EXERCISE: Copy the listing below line for line, with no changes.

ENTRIES PROVIDED:
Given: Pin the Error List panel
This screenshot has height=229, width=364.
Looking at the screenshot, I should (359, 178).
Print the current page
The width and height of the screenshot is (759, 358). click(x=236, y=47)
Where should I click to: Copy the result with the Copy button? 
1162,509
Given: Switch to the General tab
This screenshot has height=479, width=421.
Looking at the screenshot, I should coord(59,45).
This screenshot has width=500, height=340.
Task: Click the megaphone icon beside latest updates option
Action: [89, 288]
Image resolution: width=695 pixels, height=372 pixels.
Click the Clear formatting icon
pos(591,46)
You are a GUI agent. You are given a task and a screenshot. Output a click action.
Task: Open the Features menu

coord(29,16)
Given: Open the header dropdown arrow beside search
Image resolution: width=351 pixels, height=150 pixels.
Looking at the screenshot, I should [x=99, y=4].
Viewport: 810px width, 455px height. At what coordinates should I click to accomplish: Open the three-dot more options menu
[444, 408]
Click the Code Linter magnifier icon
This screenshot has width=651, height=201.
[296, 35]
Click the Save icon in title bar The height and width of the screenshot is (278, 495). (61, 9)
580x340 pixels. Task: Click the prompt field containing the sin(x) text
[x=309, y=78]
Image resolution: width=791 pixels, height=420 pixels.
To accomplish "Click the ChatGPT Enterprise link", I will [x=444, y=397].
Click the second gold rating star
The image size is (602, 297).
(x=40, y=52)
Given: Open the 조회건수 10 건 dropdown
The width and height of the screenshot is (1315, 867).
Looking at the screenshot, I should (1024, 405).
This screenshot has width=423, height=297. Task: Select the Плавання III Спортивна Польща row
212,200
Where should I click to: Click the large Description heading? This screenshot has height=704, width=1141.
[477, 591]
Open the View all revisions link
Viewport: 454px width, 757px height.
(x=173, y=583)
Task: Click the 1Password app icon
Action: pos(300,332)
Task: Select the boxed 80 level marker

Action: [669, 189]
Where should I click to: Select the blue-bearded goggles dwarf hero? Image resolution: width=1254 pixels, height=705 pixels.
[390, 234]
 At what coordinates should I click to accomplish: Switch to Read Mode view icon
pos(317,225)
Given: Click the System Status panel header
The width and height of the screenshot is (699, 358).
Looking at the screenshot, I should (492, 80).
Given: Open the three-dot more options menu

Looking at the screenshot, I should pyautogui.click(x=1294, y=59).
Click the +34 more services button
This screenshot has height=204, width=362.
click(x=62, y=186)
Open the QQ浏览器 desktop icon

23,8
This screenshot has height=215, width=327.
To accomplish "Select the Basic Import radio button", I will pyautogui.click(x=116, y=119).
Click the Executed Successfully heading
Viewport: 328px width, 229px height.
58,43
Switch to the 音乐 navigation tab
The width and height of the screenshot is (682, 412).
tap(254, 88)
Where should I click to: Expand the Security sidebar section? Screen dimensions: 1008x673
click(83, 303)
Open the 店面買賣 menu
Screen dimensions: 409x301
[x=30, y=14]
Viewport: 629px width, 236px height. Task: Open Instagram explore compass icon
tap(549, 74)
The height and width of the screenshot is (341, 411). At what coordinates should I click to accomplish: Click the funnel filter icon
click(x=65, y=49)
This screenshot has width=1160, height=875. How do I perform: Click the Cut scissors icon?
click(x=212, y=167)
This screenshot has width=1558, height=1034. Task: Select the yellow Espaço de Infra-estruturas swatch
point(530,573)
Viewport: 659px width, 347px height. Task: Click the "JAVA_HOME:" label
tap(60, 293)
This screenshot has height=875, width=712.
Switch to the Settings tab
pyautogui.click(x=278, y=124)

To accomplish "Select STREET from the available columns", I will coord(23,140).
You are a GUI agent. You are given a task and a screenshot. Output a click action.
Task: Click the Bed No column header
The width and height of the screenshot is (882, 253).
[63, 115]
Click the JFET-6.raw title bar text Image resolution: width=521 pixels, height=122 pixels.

EXERCISE OUTPUT:
Given: Pin the Error List panel
This screenshot has height=229, width=364.
Looking at the screenshot, I should (359, 178).
Print the current page
The width and height of the screenshot is (759, 358). click(x=236, y=47)
Where should I click to: Copy the result with the Copy button? 
1162,509
Given: Switch to the General tab
This screenshot has height=479, width=421.
Looking at the screenshot, I should coord(59,45).
This screenshot has width=500, height=340.
Task: Click the megaphone icon beside latest updates option
Action: [89, 288]
Image resolution: width=695 pixels, height=372 pixels.
Click the Clear formatting icon
pos(591,46)
You are a GUI agent. You are given a task and a screenshot. Output a click action.
Task: Open the Features menu

coord(29,16)
Given: Open the header dropdown arrow beside search
Image resolution: width=351 pixels, height=150 pixels.
Looking at the screenshot, I should [x=99, y=4].
Viewport: 810px width, 455px height. At what coordinates should I click to accomplish: Open the three-dot more options menu
[444, 408]
Click the Code Linter magnifier icon
This screenshot has width=651, height=201.
[296, 35]
Click the Save icon in title bar The height and width of the screenshot is (278, 495). (61, 9)
580x340 pixels. Task: Click the prompt field containing the sin(x) text
[x=309, y=78]
Image resolution: width=791 pixels, height=420 pixels.
To accomplish "Click the ChatGPT Enterprise link", I will [x=444, y=397].
Click the second gold rating star
The image size is (602, 297).
(x=40, y=52)
Given: Open the 조회건수 10 건 dropdown
The width and height of the screenshot is (1315, 867).
Looking at the screenshot, I should (1024, 405).
This screenshot has width=423, height=297. Task: Select the Плавання III Спортивна Польща row
212,200
Where should I click to: Click the large Description heading? This screenshot has height=704, width=1141.
[477, 591]
Open the View all revisions link
Viewport: 454px width, 757px height.
(x=173, y=583)
Task: Click the 1Password app icon
Action: pos(300,332)
Task: Select the boxed 80 level marker

Action: [669, 189]
Where should I click to: Select the blue-bearded goggles dwarf hero? Image resolution: width=1254 pixels, height=705 pixels.
[390, 234]
 At what coordinates should I click to accomplish: Switch to Read Mode view icon
pos(317,225)
Given: Click the System Status panel header
The width and height of the screenshot is (699, 358).
Looking at the screenshot, I should (492, 80).
Given: Open the three-dot more options menu

Looking at the screenshot, I should pyautogui.click(x=1294, y=59).
Click the +34 more services button
This screenshot has height=204, width=362.
click(x=62, y=186)
Open the QQ浏览器 desktop icon

23,8
This screenshot has height=215, width=327.
To accomplish "Select the Basic Import radio button", I will pyautogui.click(x=116, y=119).
Click the Executed Successfully heading
Viewport: 328px width, 229px height.
58,43
Switch to the 音乐 navigation tab
The width and height of the screenshot is (682, 412).
tap(254, 88)
Where should I click to: Expand the Security sidebar section? Screen dimensions: 1008x673
click(83, 303)
Open the 店面買賣 menu
Screen dimensions: 409x301
[x=30, y=14]
Viewport: 629px width, 236px height. Task: Open Instagram explore compass icon
tap(549, 74)
The height and width of the screenshot is (341, 411). At what coordinates should I click to accomplish: Click the funnel filter icon
click(x=65, y=49)
This screenshot has width=1160, height=875. How do I perform: Click the Cut scissors icon?
click(x=212, y=167)
This screenshot has width=1558, height=1034. Task: Select the yellow Espaço de Infra-estruturas swatch
point(530,573)
Viewport: 659px width, 347px height. Task: Click the "JAVA_HOME:" label
tap(60, 293)
This screenshot has height=875, width=712.
Switch to the Settings tab
pyautogui.click(x=278, y=124)

To accomplish "Select STREET from the available columns", I will coord(23,140).
You are a GUI agent. You are given a task and a screenshot. Output a click action.
Task: Click the Bed No column header
The width and height of the screenshot is (882, 253).
[63, 115]
Click the JFET-6.raw title bar text Image resolution: width=521 pixels, height=122 pixels.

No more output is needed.